Photography is the process whereby light produces an image on a sensitized surface. The precursor of photography and the modern camera is the camera obscura (Latin for "dark chamber"). In its basic form, as developed by tenth-century Islamic scientists, the camera obscura was a darkened enclosure with a small aperture to admit light. The light rays would cast an inverted image of external objects onto a flat surface opposite the aperture. This image could be studied and traced by someone working inside the camera obscura, or viewed from the outside through a peep-hole. In the sixteenth century, the Italian scientist Giambattista della Porta (1538-1615) published his studies on fitting the aperture with a lens to strengthen or enlarge the image projected. Made increasingly versatile through additional improvements, the camera obscura become popular among seventeenth and eighteenth-century European artists--including, perhaps most notably, the Dutch painter Jan Vermeer (1632-1675). The essential challenge in the development of photography was to capture the image produced by a camera obscura in a permanent form. In 1727, the German professor of anatomy Johann Heinrich Schulze took a step in this direction by discovering that silver salts darkened when exposed to sunlight. Schulze "printed" words on a bottle by coating it with silver salts, attaching templates cut out of paper, and exposing the bottle to sunlight. Thomas Wedgwood (1771-1805), of the English pottery-works family, made some of the first attempts to actually "fix" such images and make them permanent. Wedgwood, however, only managed to produce transient silhouettes.

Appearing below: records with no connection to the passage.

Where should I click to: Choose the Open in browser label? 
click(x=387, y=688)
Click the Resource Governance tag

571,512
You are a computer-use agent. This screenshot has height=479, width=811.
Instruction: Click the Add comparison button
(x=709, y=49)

It was the French inventor Joseph Nicephore Niepce who first achieved Wedgwood's goal. One area of Niepce's experimentation derived from his interest in reproducing engravings lithographically. In lithography, an image is printed from a porous plate whose ink-receptive surface is partially drawn over with a hard, ink-repellent substance. Niepce's son, who was charged with drawing the lithographic plates, eventually left for military service. Therefore, Niepce tried to devise a way to "draw" the lithographic plates photographically. Niepce experimented with oiling engravings to make them transparent, placing them across plates that he had treated with a light-sensitive varnish, and then exposing the engraving-covered plates to sunlight.

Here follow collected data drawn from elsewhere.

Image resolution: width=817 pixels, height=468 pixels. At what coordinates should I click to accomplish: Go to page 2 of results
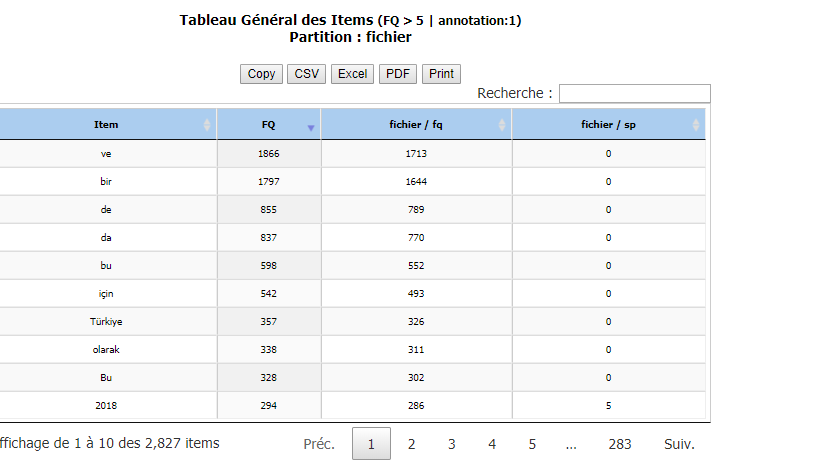pyautogui.click(x=411, y=444)
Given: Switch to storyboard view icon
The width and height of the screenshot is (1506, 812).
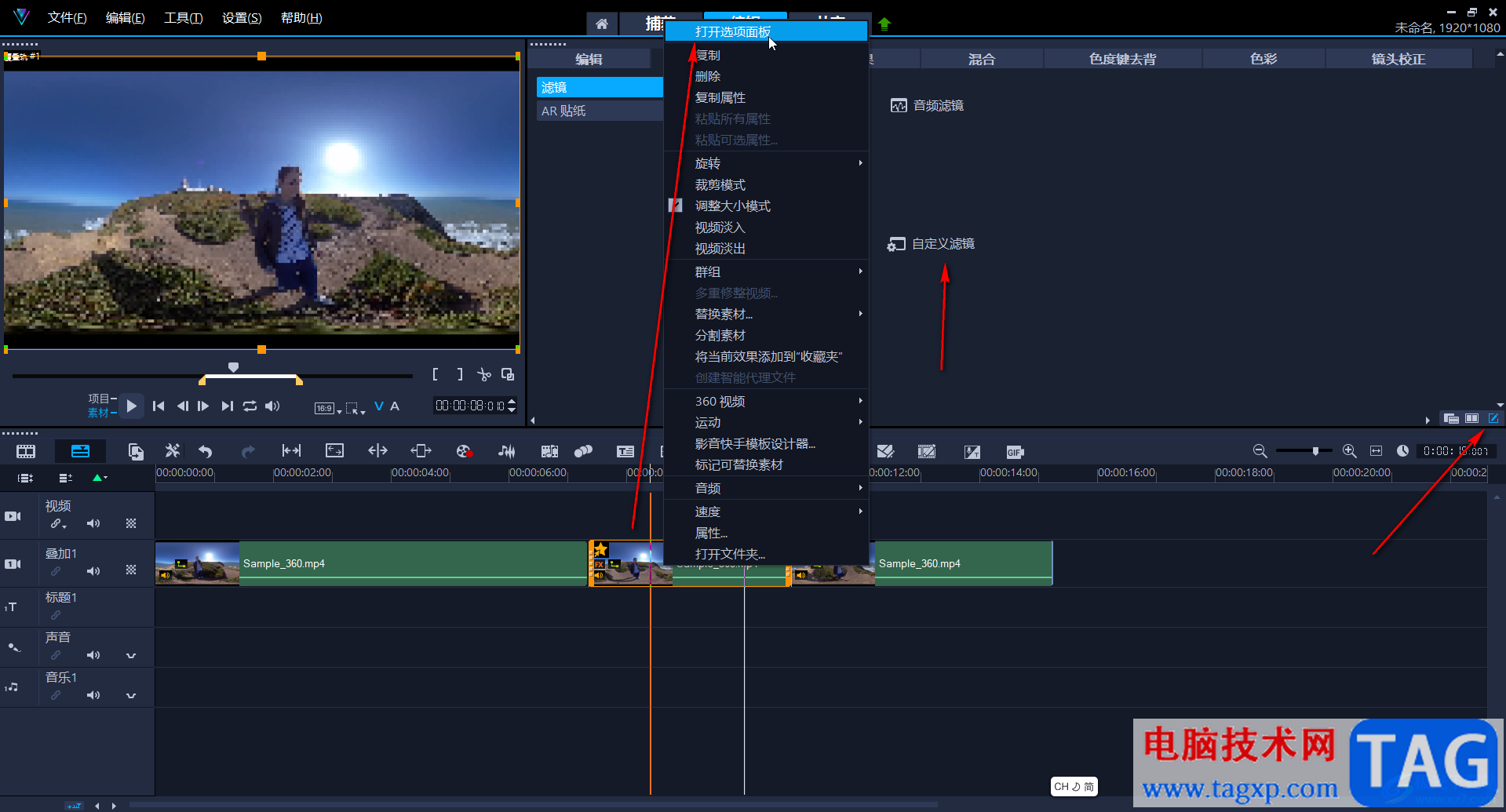Looking at the screenshot, I should tap(26, 452).
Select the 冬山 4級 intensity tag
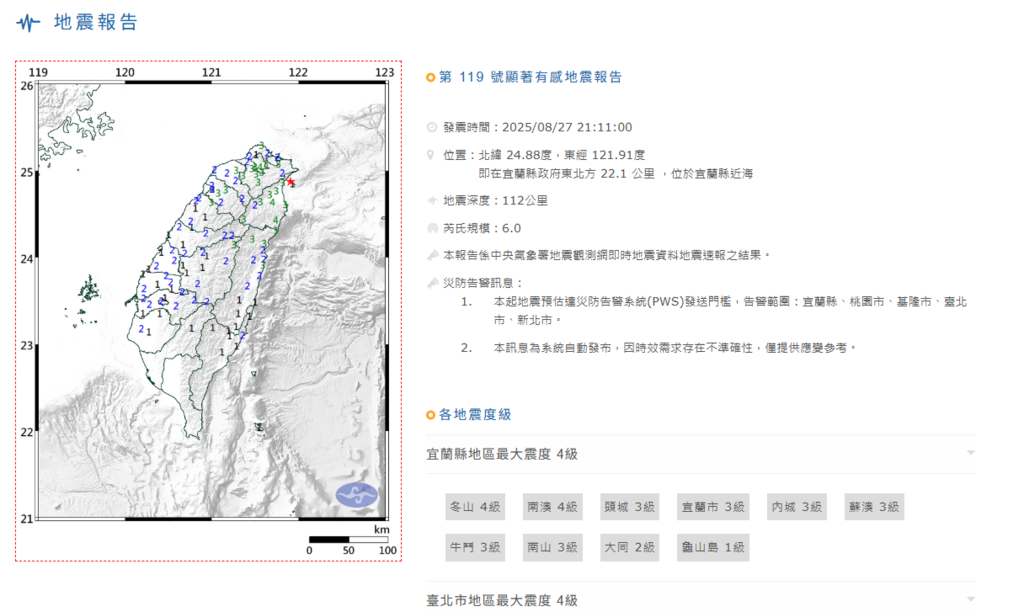Screen dimensions: 1024x612 point(475,507)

In 1822, Niepce succeeded in this process. Niepce used bitumen of Judea, a form of asphalt, as the basis for the light-sensitive varnish. Sunlight would solidify the varnish only in areas under light portions of the engraving. After a period of exposure, therefore, Niepce could rinse the plate to obtain a photographic reproduction that could be used in lithographic printing. Using improvised cameras, Niepce also conducted more conventional photographic experiments. As early as 1816, Niepce captured an image of Paris on paper treated with silver chloride. The exposure time required was at least an hour, and Niepce could not adequately fix the image. By 1827, however, Niepce had achieved the first permanent photograph taken from nature, a view of his country estate. Niepce had fitted a professionally made camera obscura with a lens. Inside, he placed a pewter plate treated with the bitumen solution used in the lithographic experiments. To take the photograph, Niepce exposed the plate for approximately eight hours. After rinsing the plate, the lights were represented by solidified bitumen and the darks by the pewter background. Niepce termed his discovery heliography (Greek for "sunwriting").

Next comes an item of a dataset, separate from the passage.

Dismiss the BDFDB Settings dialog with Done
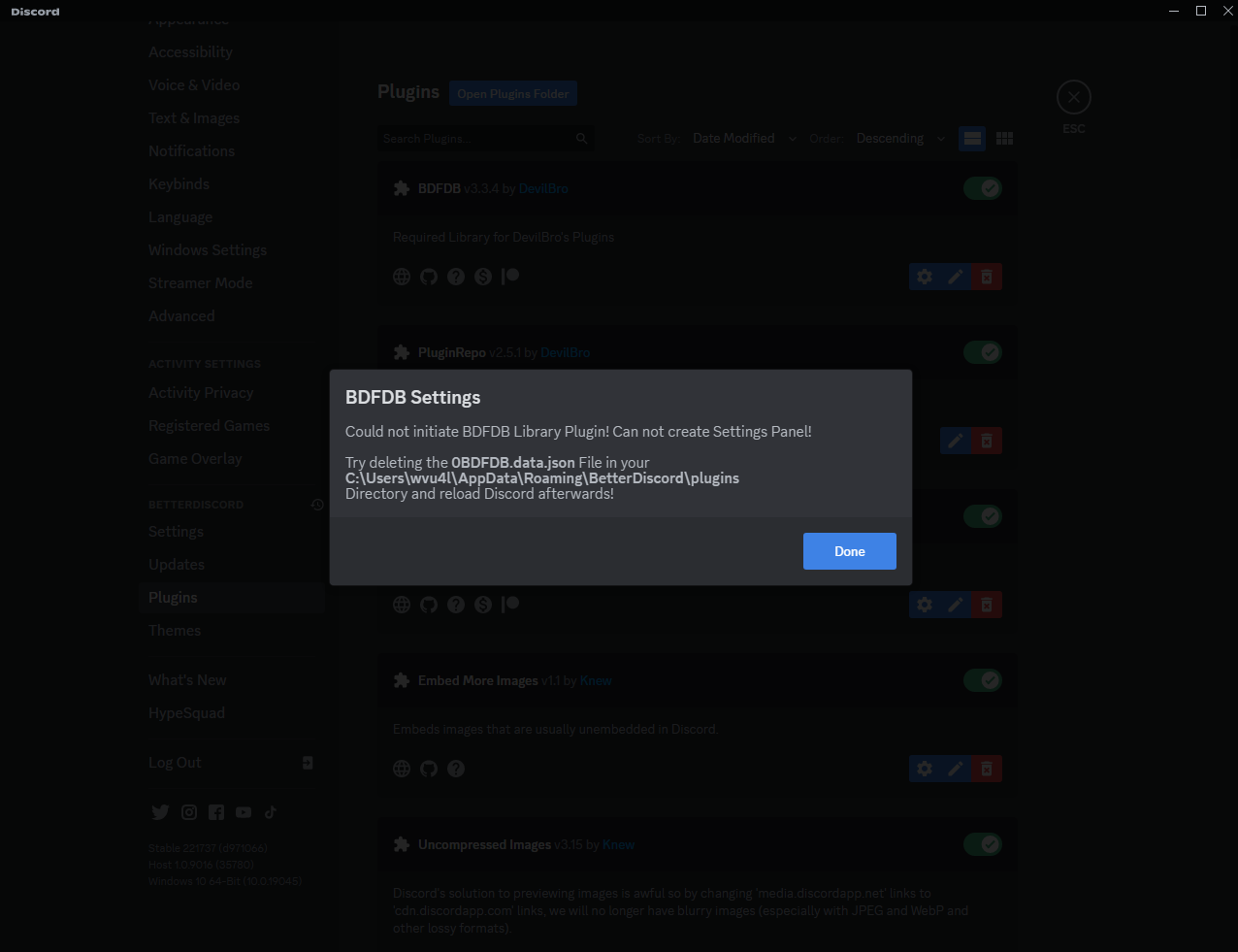 [x=849, y=550]
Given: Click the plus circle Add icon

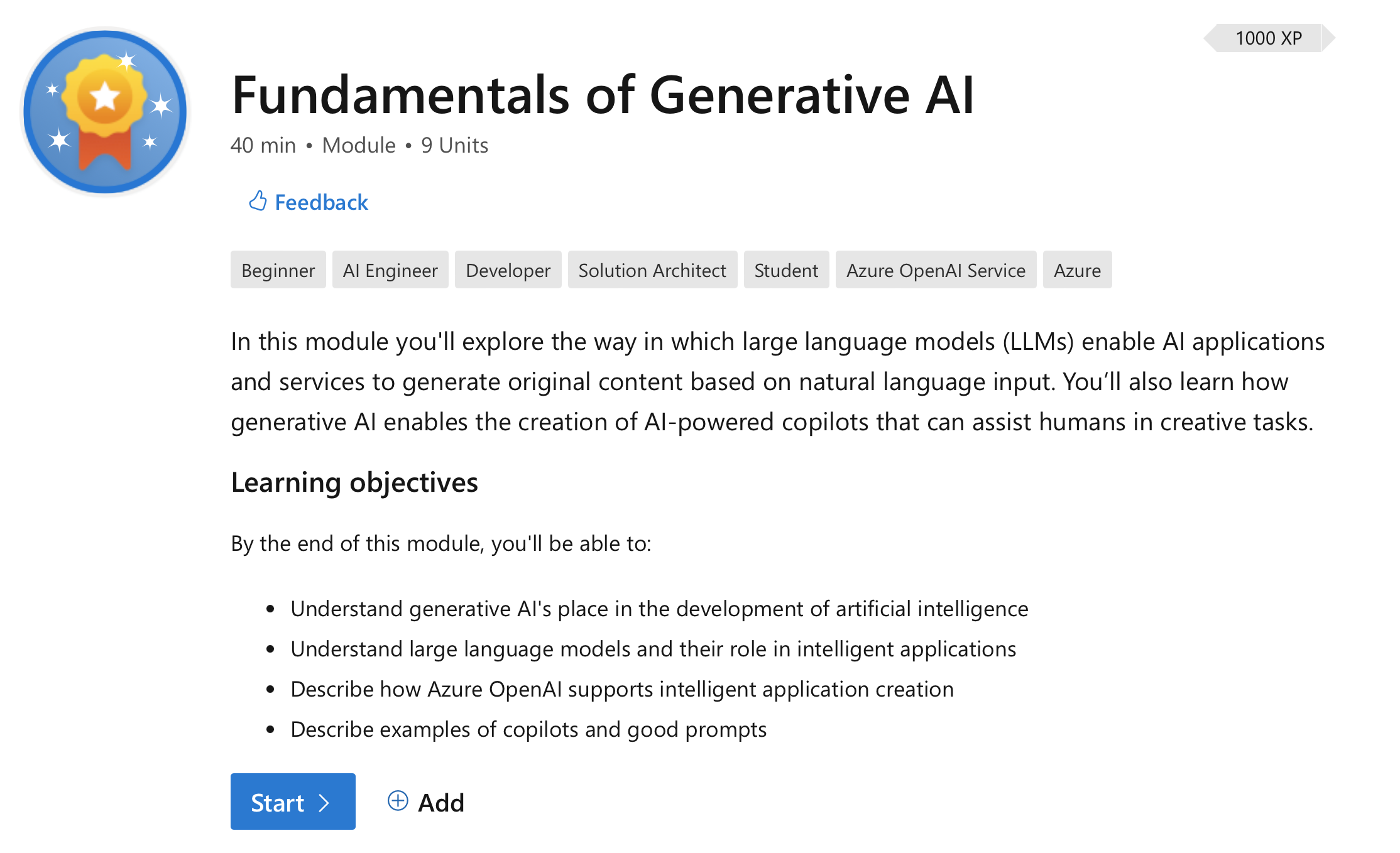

In 1826, the French scene painter Louis-Jacques-Mande Daguerre, who wanted to exploit photographic images in creating theatrical backdrops, began corresponding with Niepce about heliography. This led to a commercial partnership that lasted from 1829 until Niepce's death in 1833. Working with copper plates coated with silver iodide, a technique he owed to Niepce, Daguerre discovered that a latent image, resulting from a relatively short thirty-minute exposure, developed fully when exposed to mercury vapor. Daguerre then used salt or sodium thiosulfate to fix the fully-formed image. Ignoring his debt to Niepce, Daguerre marketed this discovery as the daguerreotype. Although the daguerreotype produced a reversed left-to-right image, and the exposure time initially required precluded its use for portraiture, these impressively detailed and burnished photographs were an immediate commercial sensation in Paris.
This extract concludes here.